Task 1 => In the blog post about the magpies, roughly how tall is the tree the Magpie climbs every morning at dawn?
Task 2 => Rewrite the part of the magpie blog post starting at "Churchill and the" and ending at "thousands of birds.", using "chairs" wherever it has "benches".
Task 3 => Extend the blog post about the magpies in the garden, picking up after its final sentence.

++++ Source excerpt ++++

Thursday, May 28, 2020

Churchill and the Magpies.


See that above?

That's our garden. We have an apartment so we have to share with others but it's usually as empty as that. We have a couple of benches and, in all that green, there are thousands and thousands of birds.
I have just bought a 35mm camera and some film is on the way so I should, when it comes, be able to take better photographs than this:


I've always hated digital cameras they have turned a load of people not interested in photographs in to a load of people who think they are photographers. I don't boast that I am a particularly good photographer – even though I have taken one or two good snaps in my time – but the photographs from the past, which are interesting to me, are the rejections; these days those rejections are rejected at source.
Now what is this about? Every morning at dawn that Magpie gets on the tree, which is about 60 feet high, and looks around the garden to see what is going on. He may be the male or the female but for the want of political correctness we will call him a male as the male and the female of the species are different.
He looks around and near the ground is his spouse. They have just had some babies – some chicks – so at dawn he looks around.
Around here we have Red Kites flying about but they usually appear on overcast days and as you can see today is a beauty.

++++ Stored rows ++++

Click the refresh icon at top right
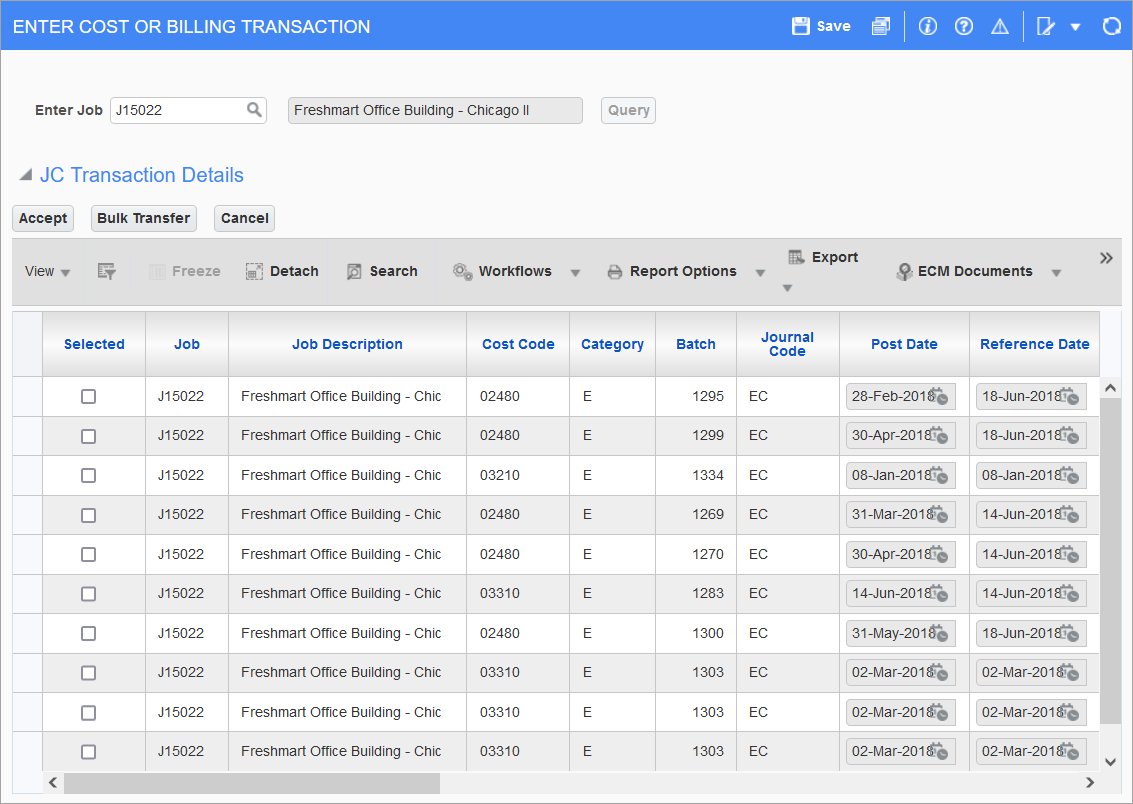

++++
++++ Stored rows ++++

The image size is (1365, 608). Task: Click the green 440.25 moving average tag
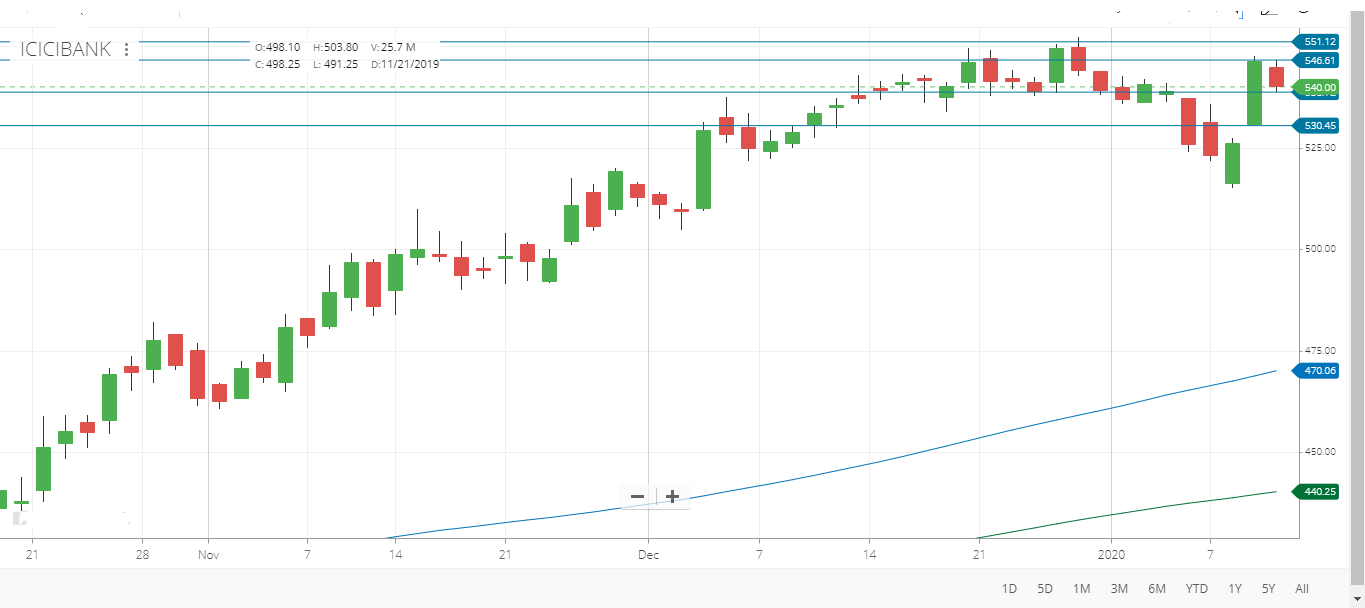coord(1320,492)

++++

Final result 1 => About 60 feet high.

Final result 2 =>
Churchill and the Magpies.


See that above?

That's our garden. We have an apartment so we have to share with others but it's usually as empty as that. We have a couple of chairs and, in all that green, there are thousands and thousands of birds.

Final result 3 =>
Also wandering about is a crow. Now this crow would come into the garden with his spouse. He would land on our roof, about 3 feet or so above the camera shot, and when he would see the coast was clear Mrs Crow would arrive. They would go up by the trees and walk – yes walk – the whole length of the garden which goes on a good few yards behind the camera shot. They are looking, when they walk, for little bits of worms coming up for a drink but today there is only one crow. We don't know what has happened to Mrs Crow maybe she is a late crow; we don't know.
As this is happening there is a television beaming across the nation with a man called the Prime Minister answering questions from a grilling he received from MPs the evening before. When each question is asked a look of confusion appears on the man's face. It is a strange face as it has the look of a schoolboy with moused up hair trying to make its mind up which way to hang, rather like the testicles of a condemned man about to hang from a rope. 
He blinks a few times at each question and thinks of the time when he wanted to be another Churchill and the saying 'be careful what you wish for' comes to mind as he must have wished for some kind of crisis so he could do his Churchillian 'cometh the crisis cometh the man' act but the crisis is totally out of control and he knows it as he tries to defend the reputation of a ne'er do well, a mountebank, to be precise, of the first order.
And in the garden the crow, by himself today, as I said earlier, is skulking around by that little toadstool, you can see there, which is actually a water bowl for the birds which, if I think of it, I fill with water.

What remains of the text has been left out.